Eat, sleep, scroll, repeat

Aziz Idris

Almost everyone in this day and age is guilty of endlessly scrolling through social media. The term ‘scroll hole’ has been coined for this behaviour, whereby users mindlessly ‘swipe’ through their social media feed, be it Facebook, Twitter, Instagram, TikTok, etc.

Many repeat the same routine daily – wake up, check the phone, scroll, read, eat, scroll, watch, scroll, sleep. Especially with the constant lure of the new terrain on the landscape of communications, people are constantly connected.

Many love the inspiration gained from being in the virtual space of social media. Joyful insights, creative connections, and wise teachings would not come across without this platform, and there is so much wisdom to be had if users scroll with intention, openness and good boundaries.

Yet it is easy to get lost in the scroll hole. But users must remember to always be mindful, not mindless. Keep in mind that this technology can be a fantastic and fun tool if navigated and utilised responsibly.

Unlike with books, the escape these devices offer can quickly lead down the rabbit hole of an unhealthy routine – not just for the body, but also most harmful to one’s mental health.

Mental health experts and campaigners have previously linked the pressure associated with social media to poor mental health among the young in particular.

Big tech such as Facebook has acceded that intense social media use, and in particular the constant observing, checking and scrolling of news feeds, can lead to “negative self-comparison” and have users “feel worse afterwards”.

Of course, a late-night scrolling is nothing new – one of the major effects is the lack of sleep. ‘FOMO’, the abbreviation that stands for ‘fear of missing out’, may create a negative feeling that others are enjoying something more. This feeling can lead to anxiety, depression, and self body shaming.

Endless scrolling has become more prevalent too as more and more people are staying home in adherence to social distancing in the wake of the COVID-19 pandemic. In navigating through this ‘new normal’, another question comes to mind: What are the ways to stop mindless scrolling?

One of the best ways to lessen technology binges is to set a ‘social media time’ every day. This can be scheduled to a specific amount of time browsing through social media.

The way to develop this is to set timers on the social media apps. For instance, Instagram has a feature that notifies users that they have spent a certain amount of time using the app.

Meanwhile, built-in apps on smartphones such as ‘App Limits’ available for iOS users under the Screen Time menu can be set to limit usage time on some apps.

Those who don’t have a built-in ‘App Limit’ on their smartphone can have the option to download timer apps – whereby users can download timer or limiting apps instead.

Another method is to avoid placing smartphones near your bed when sleeping. Keeping the device within reach can activate the scroll hole mode, as this easily lets users check their phones first thing in the morning.

Even though it is challenging and incites FOMO, deleting the frequently used social media apps is also a good idea.
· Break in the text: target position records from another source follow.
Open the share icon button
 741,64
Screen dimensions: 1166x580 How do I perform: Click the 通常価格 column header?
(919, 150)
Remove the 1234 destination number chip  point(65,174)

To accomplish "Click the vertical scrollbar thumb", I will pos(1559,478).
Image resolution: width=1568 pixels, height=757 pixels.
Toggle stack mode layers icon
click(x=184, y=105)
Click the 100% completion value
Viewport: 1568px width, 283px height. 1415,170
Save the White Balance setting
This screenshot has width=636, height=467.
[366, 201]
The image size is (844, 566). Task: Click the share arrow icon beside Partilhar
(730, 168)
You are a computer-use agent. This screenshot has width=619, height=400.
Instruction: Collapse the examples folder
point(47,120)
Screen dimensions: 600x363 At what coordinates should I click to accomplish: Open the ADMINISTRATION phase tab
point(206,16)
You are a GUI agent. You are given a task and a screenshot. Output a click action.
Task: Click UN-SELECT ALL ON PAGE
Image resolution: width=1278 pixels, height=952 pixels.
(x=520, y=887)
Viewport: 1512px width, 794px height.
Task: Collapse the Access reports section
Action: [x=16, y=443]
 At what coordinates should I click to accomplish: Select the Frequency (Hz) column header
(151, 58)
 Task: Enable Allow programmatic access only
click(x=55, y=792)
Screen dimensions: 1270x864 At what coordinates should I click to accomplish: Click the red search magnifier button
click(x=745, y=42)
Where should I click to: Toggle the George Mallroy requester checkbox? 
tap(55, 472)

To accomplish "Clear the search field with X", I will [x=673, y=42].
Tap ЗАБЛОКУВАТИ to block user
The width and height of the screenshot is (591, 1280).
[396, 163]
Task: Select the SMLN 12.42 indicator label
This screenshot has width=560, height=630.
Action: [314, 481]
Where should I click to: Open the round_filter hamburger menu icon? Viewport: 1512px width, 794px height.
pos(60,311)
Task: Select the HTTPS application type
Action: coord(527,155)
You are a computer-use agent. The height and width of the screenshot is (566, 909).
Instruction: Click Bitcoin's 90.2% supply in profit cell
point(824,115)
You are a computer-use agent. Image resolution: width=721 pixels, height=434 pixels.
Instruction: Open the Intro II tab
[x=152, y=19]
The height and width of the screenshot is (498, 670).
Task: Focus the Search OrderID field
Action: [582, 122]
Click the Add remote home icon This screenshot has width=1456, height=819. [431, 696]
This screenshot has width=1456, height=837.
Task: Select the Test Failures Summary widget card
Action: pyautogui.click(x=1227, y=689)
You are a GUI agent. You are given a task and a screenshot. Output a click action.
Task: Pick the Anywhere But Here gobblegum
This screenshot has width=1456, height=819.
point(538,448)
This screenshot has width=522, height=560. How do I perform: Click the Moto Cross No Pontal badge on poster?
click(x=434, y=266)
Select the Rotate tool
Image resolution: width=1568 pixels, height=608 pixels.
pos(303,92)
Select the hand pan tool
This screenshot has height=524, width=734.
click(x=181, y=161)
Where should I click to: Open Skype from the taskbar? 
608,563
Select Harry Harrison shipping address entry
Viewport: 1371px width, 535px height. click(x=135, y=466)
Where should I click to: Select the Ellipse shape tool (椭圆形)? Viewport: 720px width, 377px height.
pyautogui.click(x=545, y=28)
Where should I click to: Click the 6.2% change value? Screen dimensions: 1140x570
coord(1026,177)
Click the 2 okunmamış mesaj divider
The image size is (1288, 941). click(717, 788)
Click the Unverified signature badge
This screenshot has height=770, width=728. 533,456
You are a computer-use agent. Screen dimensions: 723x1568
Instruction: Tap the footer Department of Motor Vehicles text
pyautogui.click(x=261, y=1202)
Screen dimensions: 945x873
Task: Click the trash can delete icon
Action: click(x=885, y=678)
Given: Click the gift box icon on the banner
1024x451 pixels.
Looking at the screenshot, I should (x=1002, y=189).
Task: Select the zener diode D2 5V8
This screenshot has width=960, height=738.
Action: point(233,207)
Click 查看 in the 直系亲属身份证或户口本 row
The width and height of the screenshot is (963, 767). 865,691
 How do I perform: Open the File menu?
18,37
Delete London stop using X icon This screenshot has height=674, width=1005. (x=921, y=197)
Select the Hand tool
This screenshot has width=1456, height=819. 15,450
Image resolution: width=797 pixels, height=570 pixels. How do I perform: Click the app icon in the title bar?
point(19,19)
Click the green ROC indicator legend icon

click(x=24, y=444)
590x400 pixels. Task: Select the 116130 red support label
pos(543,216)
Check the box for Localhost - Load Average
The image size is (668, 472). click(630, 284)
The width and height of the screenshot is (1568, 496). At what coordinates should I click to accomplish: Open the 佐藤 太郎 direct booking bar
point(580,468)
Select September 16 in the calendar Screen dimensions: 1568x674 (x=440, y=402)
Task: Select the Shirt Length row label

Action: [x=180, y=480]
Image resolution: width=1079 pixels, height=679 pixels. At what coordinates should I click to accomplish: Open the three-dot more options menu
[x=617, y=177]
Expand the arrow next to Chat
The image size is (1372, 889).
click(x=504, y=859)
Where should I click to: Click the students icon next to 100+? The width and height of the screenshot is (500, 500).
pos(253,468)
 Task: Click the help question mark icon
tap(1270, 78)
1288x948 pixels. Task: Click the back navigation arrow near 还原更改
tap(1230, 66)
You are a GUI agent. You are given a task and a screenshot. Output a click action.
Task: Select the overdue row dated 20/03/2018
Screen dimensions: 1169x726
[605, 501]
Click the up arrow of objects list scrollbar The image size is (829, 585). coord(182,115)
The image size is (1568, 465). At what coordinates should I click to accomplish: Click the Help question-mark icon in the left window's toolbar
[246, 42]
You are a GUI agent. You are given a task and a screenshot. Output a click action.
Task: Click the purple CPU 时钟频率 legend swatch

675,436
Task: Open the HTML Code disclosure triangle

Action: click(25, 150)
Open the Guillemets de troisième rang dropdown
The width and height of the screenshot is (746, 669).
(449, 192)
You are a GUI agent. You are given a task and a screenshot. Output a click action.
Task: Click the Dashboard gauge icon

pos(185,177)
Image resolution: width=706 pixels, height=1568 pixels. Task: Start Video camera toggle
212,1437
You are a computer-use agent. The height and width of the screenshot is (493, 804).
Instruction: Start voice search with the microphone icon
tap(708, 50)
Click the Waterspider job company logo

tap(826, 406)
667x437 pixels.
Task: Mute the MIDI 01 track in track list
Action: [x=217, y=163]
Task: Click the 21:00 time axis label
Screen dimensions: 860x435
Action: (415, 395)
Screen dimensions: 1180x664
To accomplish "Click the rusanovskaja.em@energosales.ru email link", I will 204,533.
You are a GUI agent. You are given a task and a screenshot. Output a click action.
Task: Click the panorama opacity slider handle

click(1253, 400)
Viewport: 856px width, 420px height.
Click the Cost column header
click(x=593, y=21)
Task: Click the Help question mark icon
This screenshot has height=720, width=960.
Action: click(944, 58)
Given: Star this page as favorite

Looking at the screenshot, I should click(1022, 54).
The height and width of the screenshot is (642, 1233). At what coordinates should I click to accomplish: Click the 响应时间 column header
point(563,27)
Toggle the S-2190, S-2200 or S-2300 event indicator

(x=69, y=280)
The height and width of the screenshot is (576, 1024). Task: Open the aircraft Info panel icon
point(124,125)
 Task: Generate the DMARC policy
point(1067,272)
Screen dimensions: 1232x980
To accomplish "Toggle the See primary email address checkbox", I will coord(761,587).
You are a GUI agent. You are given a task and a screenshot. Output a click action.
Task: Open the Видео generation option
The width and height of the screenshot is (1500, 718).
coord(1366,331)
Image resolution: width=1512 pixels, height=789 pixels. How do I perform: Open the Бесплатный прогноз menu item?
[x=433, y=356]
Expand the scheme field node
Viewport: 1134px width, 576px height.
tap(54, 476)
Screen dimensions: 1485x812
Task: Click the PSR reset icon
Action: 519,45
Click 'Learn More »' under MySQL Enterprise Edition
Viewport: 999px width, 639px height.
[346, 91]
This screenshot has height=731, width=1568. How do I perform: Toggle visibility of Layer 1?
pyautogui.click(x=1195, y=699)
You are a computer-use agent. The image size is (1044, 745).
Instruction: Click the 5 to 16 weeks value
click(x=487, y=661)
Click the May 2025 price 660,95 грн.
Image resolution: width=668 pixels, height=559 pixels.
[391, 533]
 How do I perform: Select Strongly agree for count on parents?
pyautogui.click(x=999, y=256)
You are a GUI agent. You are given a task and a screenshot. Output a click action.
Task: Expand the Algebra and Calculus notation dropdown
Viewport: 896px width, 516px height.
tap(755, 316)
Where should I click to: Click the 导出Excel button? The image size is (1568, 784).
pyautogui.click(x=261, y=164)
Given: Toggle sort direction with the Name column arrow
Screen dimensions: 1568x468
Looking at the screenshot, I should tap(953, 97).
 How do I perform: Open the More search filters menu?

One tip is to delete/deactivate the apps on weekdays, during working hours, and only reinstalling them during days off or when on-leave.

Many admit that it’s hard to stay away from their phone when it’s always buzzing with notifications. Turning these notifications off will help decrease screen time and people can tend to be more productive. In these challenging times, as more people are doing work remotely, it is challenging to keep their phones away.

Another way to deal with constant plug-ins to social media is to put smartphones or devices out of sight, especially when charging.

Social media is a powerful resource, especially when living through these unprecedented and upsetting times. It has an outreach that spans the globe over and, in the face of what’s going on in the world, it’s imperative to be best informed.

It is a fact that social media isn’t budging from where it stands as a cultural and global standpoint. For the foreseeable future, the scroll hole will continue to be a part of everyone’s daily lives and the new normal that awaits.

Although technology has gifted us with plenty, it has also to some degree taken us hostage. Life is more than the four corners of the screen – take time to relish every moment and look at the bigger picture.